It’s complicated
Those trying to get the word out aren’t helped by the fact that the conflict is incredibly complex. It lacks the clear good guy v bad guy narrative many in the West saw at the start of the Syrian war, for example.
In Yemen, it never felt simple. This is a complicated civil conflict with local and international alliances that don’t appear to make much sense to the casual – sometimes even the studied – onlooker.
The trouble began long before the Saudi Arabia-led coalition began bombing in March 2015. Saleh had been battling a Shiite Houthi rebellion since 2004, but was only forced out in 2011 amid a power struggle with opposition leaders and their tribal militia, as the country was roiled by months of popular demonstrations against his rule.

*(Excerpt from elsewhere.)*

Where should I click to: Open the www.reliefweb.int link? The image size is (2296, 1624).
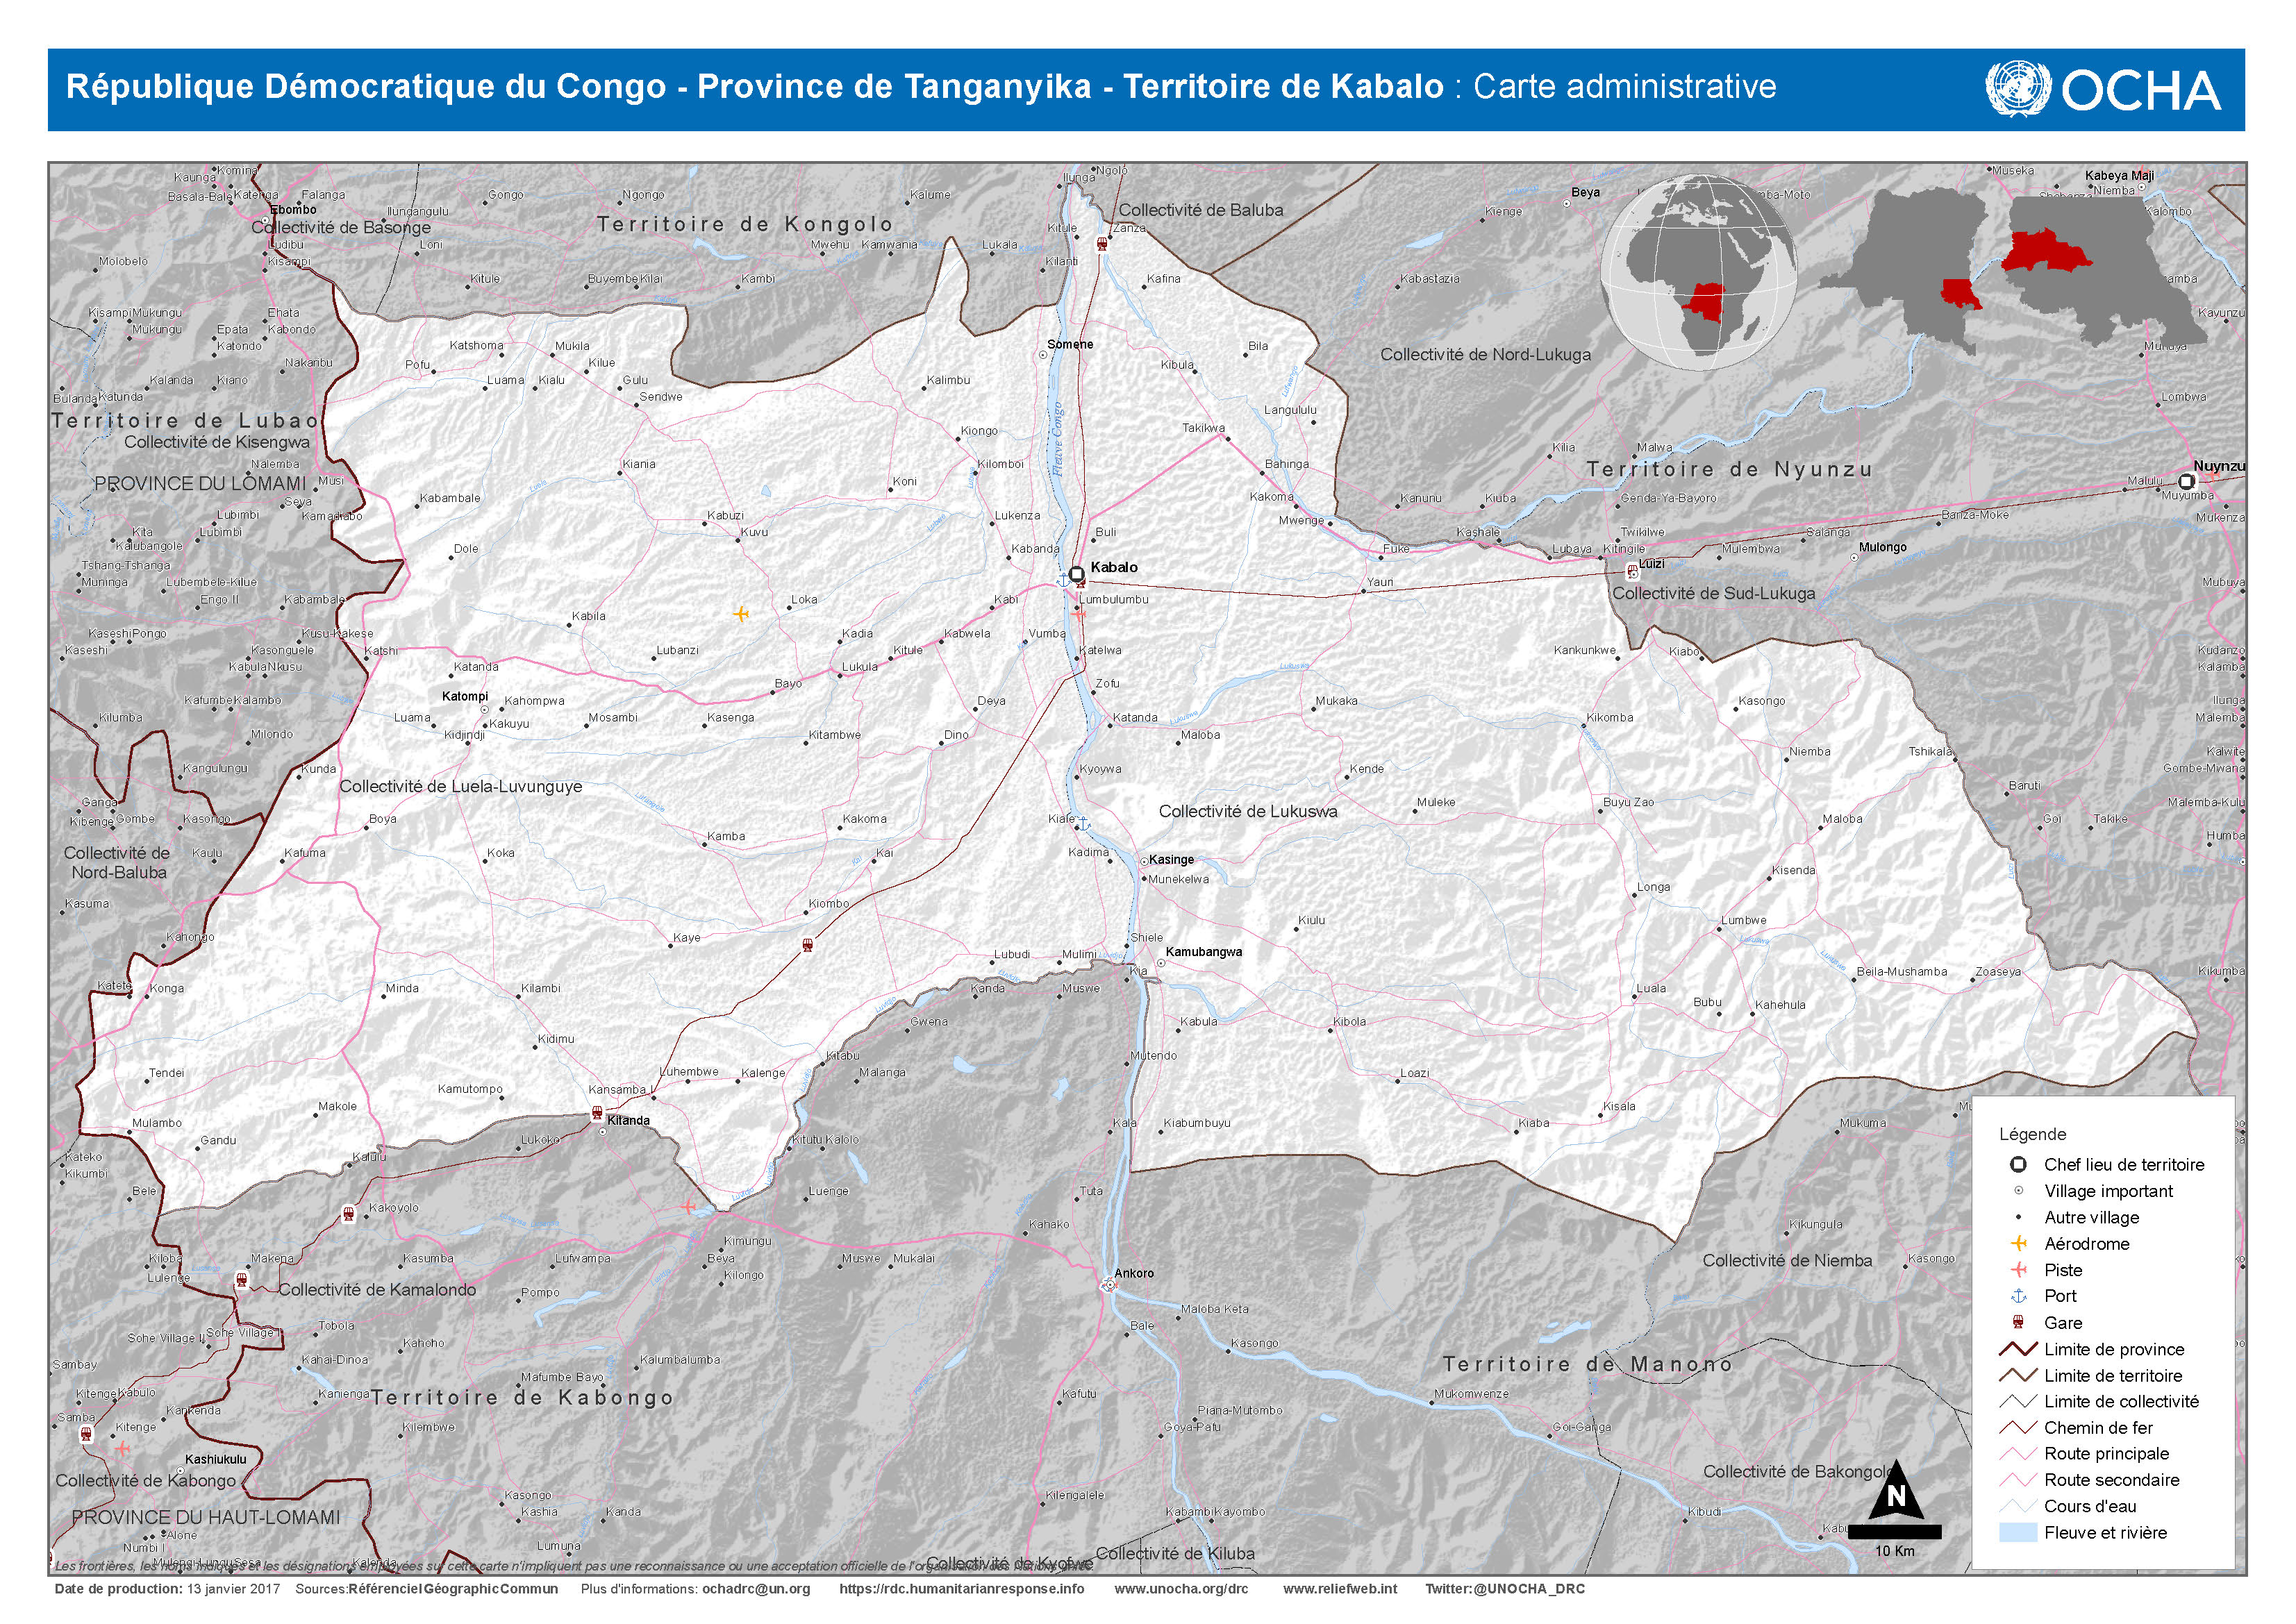pyautogui.click(x=1340, y=1588)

His replacement, Abd Rabbu Mansour Hadi, is still the internationally recognised president of Yemen, but he was effectively ousted when the Houthi rebels took the capital in January last year, later fleeing to Saudi Arabia. That he is the leader of a united Yemen is his main claim to legitimacy, but he also happens to be on the same, tenuously allied side of southern separatists, anti-Houthi tribal leaders and Sunni Islamists.
While the Houthis are often portrayed as proxies of regional Shiite superpower Iran, they have their own grievances, leaders, and decision-makers. Confusingly, they are now also backed by Saleh, their former enemy.